建築環境解析において可視化は必須です。筆者はその可視化の関連技術の一つであるVRについて長年にわたり検討してきました。前回のコラムではT建設時代の大型VRシステム構築の背景と大型スクリーン利用のメリット、デメリットについてお話しました。繰り返しになりますが、大型スクリーン利用のメリットはスクリーン内にすべての映像が実寸大で入るためリアル感に優れたVR体感ができることです。そして関係者が一堂に会して映像を共有することで早期に合意形成を行うことが出来ます。これは特に顧客を対象としたデモンストレーション手法として大きな効果がありました。一方、デメリットは一連の準備が大がかりで手軽さに欠け、予算や体制等の「後方支援」がないとなかなか稼働させにくいとうことでした。
ビッグプロジェクトであった新国立競技場は大型VR装置利用の良いチャンスでしたが設計が常に変更されたりBIMデータが大きすぎたりで、大型VRシステムの利用は部分的なものにとどまりました。
これら一連の経験と反省からVR利用には様々なステージがあり、そのステージに応じた装置を使い分けることが必要と再認識しました。例えば(大型スクリーンほどではないにしても)それなりに没入感が得られる箱型ディスプレイ、インタラクティブ性が強化されたへッドマウントディスプレイ(HMD)、場所を選ばずに利用できる簡易モバイル端末などの利用です。VRの目的も「BIMと各種建築環境シミュレーション結果をVRシステムで一元化し、任意の場所、様々な端末でVR体感する」と、やや軌道修正しました。これを推進するためのポイントは2つありました。
一つ目は目的の前半部分「BIMと各種建築環境シミュレーション結果のVRシステムでの一元化」です。一般に環境シミュレーションでは個別のシミュレーション要素(風・熱・光・音等)ごとに専用のデータ構造、解析ソフト、可視化ソフト(または汎用可視化ソフト)が用いられます。これらが従来通りバラバラに出力されると、建築の環境総合評価をスマートに行う立場からすると大きな足かせとなります。これをクリアーするため本システムでは熱・音・光等すべての環境シミュレーションは「同一のBIMデータが出発点」となるようにしました。このことで全てのシミュレーション結果がVRシステム上ではBIMデータと不整合なく重ね合わせが出来、要素間の相互影響やトレードオフの状態などを総合的に考察することができるようになりました。
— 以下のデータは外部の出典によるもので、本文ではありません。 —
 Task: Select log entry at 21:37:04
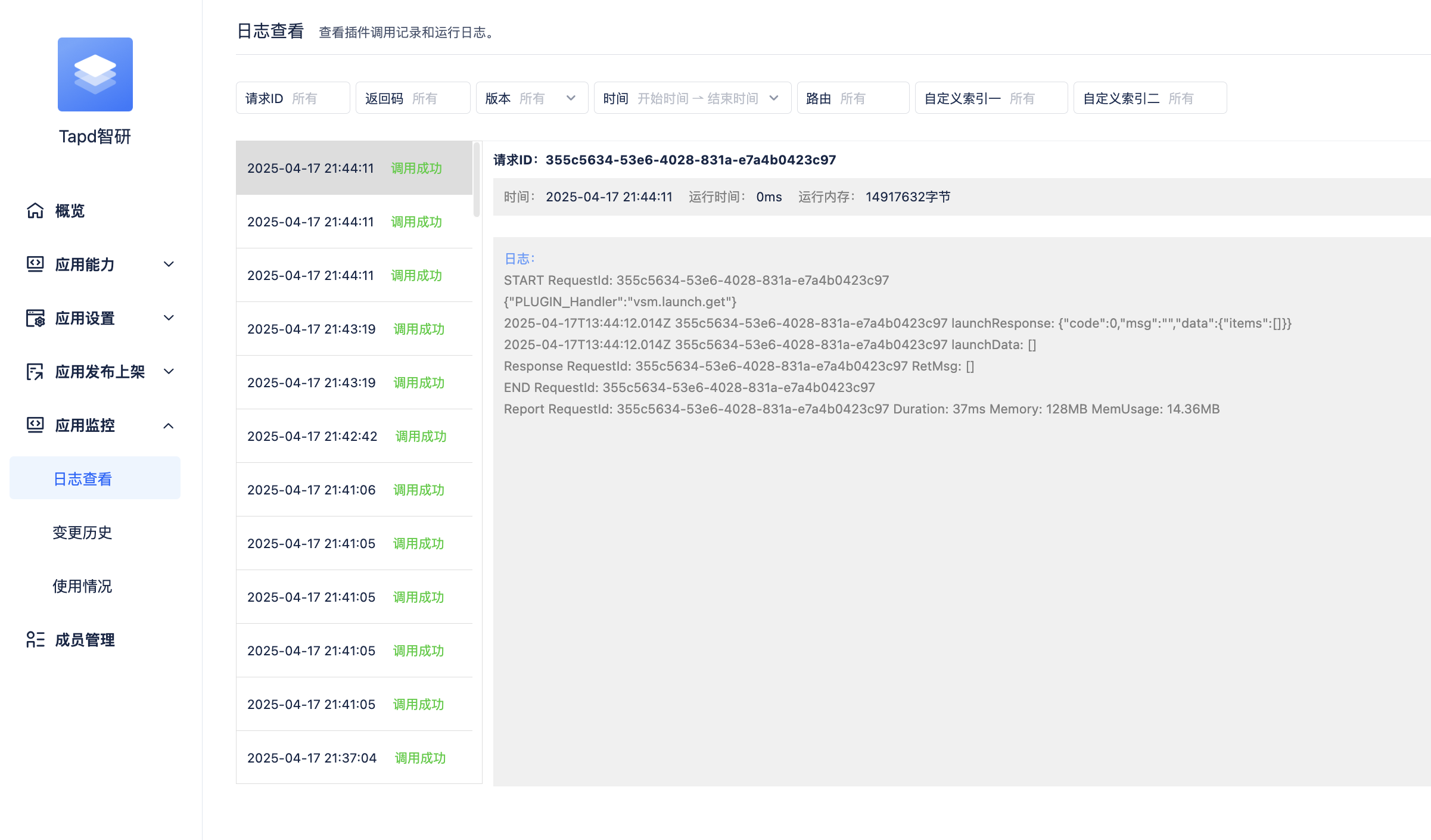pyautogui.click(x=354, y=758)
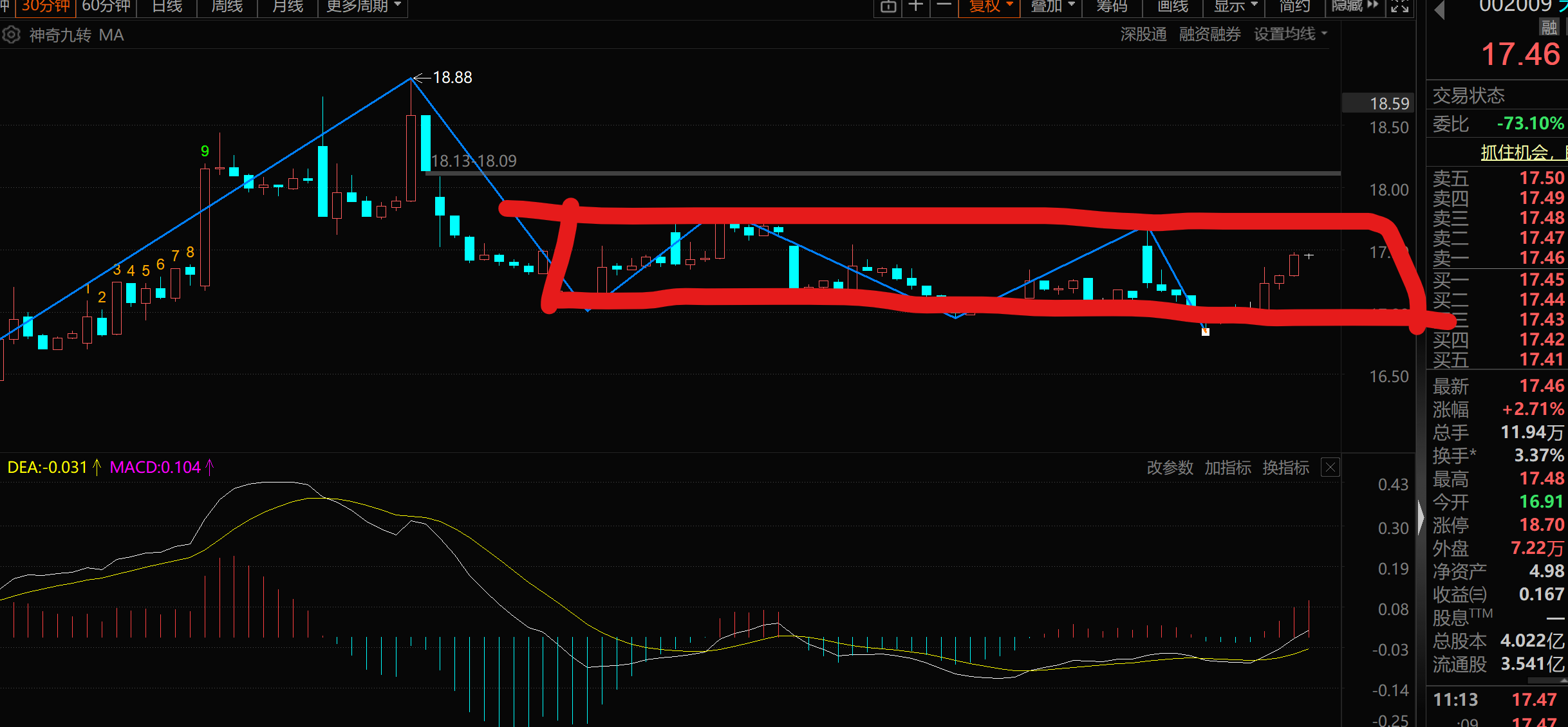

二つ目は目的の後半部分「任意の場所、様々な端末でのVR体感」です。これは大型VRシステムのみで対応しようとした反省からくるもので、VR利用を拡大させるためには必須事項でした。そのためにIT大手のI社と共同で「環境解析・評価用のモバイル仮想化技術」を構築しました。モバイル仮想化技術とは簡単に言うと、すべての処理をクラウド上のサーバー側に集中させ処理後,操作を行うための画面情報を高速ネットワークで利用者端末に転送する方式です。これにより端末の性能に依存せず客先などでタブレットなどのモパイル端末を用いて簡単に設計情報や解析結果を参照・操作することが可能となります。また端末には参照操作のための専用ソフトが不要でかつ高度なセキュリティも確保することができます。
本システム構築により元データの容量や端末の描画性能によらず画面上で建築空間を自由に移動しさまざまな視点で風・熱・光・音など好きな要素を任意に選択して融合表示するということができるようになりました。
このことによりT 建設のVRシステムは戦艦型(大型VR利用)と航空部隊型(モバイル利用)の2本立てとなり、非常に強力なものとなりました。
今後建築の世界では大容量のBIMデータや各種シミュレーションの増加、可視化ニーズの増加が予想されます。そのため、フトコロの深い(?)VRシステムを情報一元化のプラットフォームにすることは大変有効です。
本コラムで述べた技術はもはや一般化しつつあるため、内容の一部は建築環境教科書(彰国社)「総論6章 建築環境のシミュレーション(筆者の執筆)」でも若干触れています。
VRについては研究・設計以外に工事面でも利用の場面が出てきています。さらにVRはAR,MR,XR化などどんどん広がり見せています。これらについてはまた機会があれば触れてみたいと思います。
いづれにしても今後の本分野の展開に目が離せないようです。